Icelandic footballer

Sigurvin Ólafsson (born 18 July 1976) is an Icelandic retired footballer who played as a midfielder. Between 1997 and 2006, he won seven caps for the Iceland national football team. During his career he has won the Úrvalsdeild, the top division in Icelandic football, on five occasions with three clubs, and the Icelandic Cup in 2007.

==Club career==
Sigurvin began his career with ÍBV and he made his league debut for the club at the age of 16, coming on as a substitute for Steingrímur Jóhannesson in the 2–2 draw with FH on 10 June 1993. He made the bench several times during the 1993 season, but did not make any further first-team appearances. The following year, Sigurvin joined German Oberliga side VfB Stuttgart II. He did not play any matches during his first season with the club, but made 55 appearances over the next two campaigns, scoring 11 goals during that time. On 24 May 1997, he returned to ÍBV and went on to score 5 goals in 14 league games as the team was crowned champions of the Úrvalsdeild. He then made only four appearances during the 1998 campaign as the side won the Icelandic league for the second consecutive year.
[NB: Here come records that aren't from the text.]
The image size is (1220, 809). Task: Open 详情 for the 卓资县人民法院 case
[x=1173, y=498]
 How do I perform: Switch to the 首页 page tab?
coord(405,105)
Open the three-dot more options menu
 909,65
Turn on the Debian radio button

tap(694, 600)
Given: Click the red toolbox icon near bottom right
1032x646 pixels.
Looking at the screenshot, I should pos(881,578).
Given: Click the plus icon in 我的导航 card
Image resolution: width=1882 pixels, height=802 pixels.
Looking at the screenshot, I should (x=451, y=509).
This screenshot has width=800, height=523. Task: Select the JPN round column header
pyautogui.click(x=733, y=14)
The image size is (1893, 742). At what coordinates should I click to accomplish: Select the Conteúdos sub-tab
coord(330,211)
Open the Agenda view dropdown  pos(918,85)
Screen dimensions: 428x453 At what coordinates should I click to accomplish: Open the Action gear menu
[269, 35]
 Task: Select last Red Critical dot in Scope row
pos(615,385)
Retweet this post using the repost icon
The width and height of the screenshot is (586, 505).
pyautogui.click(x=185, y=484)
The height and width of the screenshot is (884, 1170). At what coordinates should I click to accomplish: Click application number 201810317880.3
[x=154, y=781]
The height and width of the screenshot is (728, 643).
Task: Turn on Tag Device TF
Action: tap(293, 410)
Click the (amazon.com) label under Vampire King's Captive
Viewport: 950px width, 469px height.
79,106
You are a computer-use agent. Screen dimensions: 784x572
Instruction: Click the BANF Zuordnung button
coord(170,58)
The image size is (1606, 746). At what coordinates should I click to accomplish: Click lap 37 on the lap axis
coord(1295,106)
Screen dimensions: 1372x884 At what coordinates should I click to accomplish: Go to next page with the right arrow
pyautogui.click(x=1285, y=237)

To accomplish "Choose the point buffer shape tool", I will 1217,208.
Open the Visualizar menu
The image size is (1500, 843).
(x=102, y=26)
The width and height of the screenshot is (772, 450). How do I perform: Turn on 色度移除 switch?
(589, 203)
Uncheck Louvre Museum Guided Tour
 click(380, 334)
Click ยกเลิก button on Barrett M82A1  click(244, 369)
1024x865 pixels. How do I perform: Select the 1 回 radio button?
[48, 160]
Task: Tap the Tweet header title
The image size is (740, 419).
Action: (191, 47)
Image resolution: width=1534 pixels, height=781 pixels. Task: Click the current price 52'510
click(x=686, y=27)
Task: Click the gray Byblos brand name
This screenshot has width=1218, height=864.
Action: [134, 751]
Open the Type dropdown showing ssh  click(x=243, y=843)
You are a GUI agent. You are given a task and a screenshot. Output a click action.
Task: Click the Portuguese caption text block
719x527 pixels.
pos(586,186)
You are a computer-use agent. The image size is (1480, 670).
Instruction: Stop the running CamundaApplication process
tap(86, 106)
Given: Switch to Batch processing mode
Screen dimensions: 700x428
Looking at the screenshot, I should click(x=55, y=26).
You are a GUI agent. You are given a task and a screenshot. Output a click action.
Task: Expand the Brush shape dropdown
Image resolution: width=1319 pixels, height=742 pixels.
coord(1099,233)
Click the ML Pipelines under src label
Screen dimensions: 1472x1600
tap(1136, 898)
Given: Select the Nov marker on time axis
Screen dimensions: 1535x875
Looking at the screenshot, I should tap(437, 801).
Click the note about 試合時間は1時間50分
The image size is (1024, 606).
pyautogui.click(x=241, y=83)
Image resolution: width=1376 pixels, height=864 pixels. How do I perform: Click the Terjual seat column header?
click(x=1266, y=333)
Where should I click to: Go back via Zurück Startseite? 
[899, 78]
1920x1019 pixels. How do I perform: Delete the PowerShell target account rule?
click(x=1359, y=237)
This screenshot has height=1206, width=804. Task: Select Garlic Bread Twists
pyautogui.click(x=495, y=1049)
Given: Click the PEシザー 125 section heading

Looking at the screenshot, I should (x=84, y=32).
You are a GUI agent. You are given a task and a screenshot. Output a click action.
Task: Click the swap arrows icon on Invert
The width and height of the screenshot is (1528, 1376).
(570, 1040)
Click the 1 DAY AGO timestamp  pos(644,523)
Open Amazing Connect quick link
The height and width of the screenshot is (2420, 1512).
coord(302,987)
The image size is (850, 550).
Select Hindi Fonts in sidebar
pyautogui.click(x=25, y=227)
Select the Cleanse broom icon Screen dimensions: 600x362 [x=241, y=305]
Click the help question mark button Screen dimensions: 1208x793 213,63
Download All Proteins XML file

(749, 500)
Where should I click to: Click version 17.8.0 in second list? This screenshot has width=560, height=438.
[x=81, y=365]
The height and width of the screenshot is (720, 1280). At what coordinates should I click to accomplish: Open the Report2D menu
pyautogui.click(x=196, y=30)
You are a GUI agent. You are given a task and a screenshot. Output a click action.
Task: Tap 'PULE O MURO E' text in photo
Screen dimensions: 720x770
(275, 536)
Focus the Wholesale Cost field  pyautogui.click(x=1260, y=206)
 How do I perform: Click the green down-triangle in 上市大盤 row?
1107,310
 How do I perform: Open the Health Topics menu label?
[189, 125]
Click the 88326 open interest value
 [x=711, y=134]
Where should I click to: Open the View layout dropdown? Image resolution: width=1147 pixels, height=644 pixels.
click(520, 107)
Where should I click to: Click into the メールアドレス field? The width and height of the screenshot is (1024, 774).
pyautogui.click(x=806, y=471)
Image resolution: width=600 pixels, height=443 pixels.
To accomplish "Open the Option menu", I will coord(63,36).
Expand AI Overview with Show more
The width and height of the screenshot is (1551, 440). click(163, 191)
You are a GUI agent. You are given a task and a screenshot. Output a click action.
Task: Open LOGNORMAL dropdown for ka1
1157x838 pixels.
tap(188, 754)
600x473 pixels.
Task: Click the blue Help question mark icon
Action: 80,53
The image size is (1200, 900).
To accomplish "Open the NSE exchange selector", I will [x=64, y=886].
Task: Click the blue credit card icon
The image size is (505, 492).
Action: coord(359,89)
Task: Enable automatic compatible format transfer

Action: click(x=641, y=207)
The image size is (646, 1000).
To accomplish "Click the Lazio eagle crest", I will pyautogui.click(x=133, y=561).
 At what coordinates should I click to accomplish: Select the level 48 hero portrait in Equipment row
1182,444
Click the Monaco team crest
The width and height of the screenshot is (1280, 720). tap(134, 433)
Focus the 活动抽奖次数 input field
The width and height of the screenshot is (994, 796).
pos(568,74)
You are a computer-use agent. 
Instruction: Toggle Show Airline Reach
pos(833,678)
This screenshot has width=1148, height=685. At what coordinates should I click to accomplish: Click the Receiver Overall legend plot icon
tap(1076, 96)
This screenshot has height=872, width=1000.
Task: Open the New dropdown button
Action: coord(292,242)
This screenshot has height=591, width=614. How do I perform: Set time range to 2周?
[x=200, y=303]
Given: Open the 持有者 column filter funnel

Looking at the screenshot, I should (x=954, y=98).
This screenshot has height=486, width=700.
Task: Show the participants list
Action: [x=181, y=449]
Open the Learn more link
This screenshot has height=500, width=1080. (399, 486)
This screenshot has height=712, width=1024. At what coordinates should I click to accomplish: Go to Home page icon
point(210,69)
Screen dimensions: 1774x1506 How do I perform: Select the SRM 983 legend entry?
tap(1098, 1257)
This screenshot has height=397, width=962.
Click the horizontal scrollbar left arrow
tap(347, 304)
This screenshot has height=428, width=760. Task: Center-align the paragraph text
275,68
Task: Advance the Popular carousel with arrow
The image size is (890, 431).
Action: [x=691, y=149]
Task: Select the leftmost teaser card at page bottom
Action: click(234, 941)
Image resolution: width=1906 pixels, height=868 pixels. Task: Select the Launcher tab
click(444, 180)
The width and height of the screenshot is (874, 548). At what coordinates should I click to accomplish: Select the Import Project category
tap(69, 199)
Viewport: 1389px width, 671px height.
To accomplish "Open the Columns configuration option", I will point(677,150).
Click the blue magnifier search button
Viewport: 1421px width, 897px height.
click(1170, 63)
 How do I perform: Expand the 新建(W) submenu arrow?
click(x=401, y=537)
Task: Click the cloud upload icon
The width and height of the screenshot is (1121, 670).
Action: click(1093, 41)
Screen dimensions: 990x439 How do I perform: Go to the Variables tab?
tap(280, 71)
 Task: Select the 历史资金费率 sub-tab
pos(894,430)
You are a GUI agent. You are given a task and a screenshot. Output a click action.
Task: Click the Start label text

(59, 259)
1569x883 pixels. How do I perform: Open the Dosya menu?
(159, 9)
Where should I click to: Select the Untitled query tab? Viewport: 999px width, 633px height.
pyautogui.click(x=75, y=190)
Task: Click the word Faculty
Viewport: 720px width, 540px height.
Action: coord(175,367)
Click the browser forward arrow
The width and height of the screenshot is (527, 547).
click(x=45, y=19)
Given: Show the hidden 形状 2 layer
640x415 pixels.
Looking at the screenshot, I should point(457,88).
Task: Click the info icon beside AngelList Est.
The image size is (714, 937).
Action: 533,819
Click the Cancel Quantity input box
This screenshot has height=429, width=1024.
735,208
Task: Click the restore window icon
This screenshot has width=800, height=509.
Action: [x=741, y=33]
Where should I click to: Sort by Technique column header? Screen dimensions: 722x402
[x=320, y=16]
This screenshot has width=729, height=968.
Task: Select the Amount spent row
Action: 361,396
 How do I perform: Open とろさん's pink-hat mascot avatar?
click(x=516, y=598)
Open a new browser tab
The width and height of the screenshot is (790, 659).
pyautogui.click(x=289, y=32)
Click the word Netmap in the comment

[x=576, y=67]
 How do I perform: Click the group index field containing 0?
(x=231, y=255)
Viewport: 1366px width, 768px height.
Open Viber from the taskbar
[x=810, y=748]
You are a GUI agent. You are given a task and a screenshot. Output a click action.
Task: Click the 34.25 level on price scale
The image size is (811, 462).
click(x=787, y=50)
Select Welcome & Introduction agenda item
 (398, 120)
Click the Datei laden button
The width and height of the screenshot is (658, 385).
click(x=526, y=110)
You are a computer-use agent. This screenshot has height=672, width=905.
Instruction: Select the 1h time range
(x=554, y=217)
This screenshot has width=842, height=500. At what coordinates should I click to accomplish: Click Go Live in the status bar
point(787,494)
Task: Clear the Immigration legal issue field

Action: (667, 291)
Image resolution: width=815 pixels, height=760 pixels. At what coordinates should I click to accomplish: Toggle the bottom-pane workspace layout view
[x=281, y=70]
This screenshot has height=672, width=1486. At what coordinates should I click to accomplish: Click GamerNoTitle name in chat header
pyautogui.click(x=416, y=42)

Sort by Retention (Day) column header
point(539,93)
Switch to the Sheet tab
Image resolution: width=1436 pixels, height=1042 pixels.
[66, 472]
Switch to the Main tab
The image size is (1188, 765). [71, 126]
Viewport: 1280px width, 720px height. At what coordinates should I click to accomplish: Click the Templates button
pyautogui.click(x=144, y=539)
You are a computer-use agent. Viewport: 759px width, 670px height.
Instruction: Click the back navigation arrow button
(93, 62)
In April 1999, Sigurvin joined Reykjavík-based club Fram. He made his debut on 22 July 1999, scoring his team's goal in the 1–3 defeat to Grindavík. During his two seasons with Fram, he made a total of 27 league appearances and scored 6 goals. In March 2000, he had a trial with English club Stoke City, but no offer of a permanent deal was made. On 24 November 2000, Sigurvin was signed by league champions KR. He played his first match for the club in the opening fixture of the 2001 campaign, a 0–1 defeat away at Fylkir. The team started the season disappointingly, losing three of their first four games. Sigurvin netted his first goal for KR in the 2–4 loss to Valur on 25 June 2001, and went on to score twice more during the season as the team ended the campaign in seventh place. During the 2002 season, he scored seven goals in 12 league matches as KR were crowned Úrvalsdeild champions. He went on to score twice in 10 appearances the following campaign as the team successfully defended their league title. Sigurvin spent a total of five seasons with KR, during which time he played 75 first-team games and scored 21 goals. It was announced in October 2005 that he would not be offered a new contract by the club, and that six other clubs were interested in signing him.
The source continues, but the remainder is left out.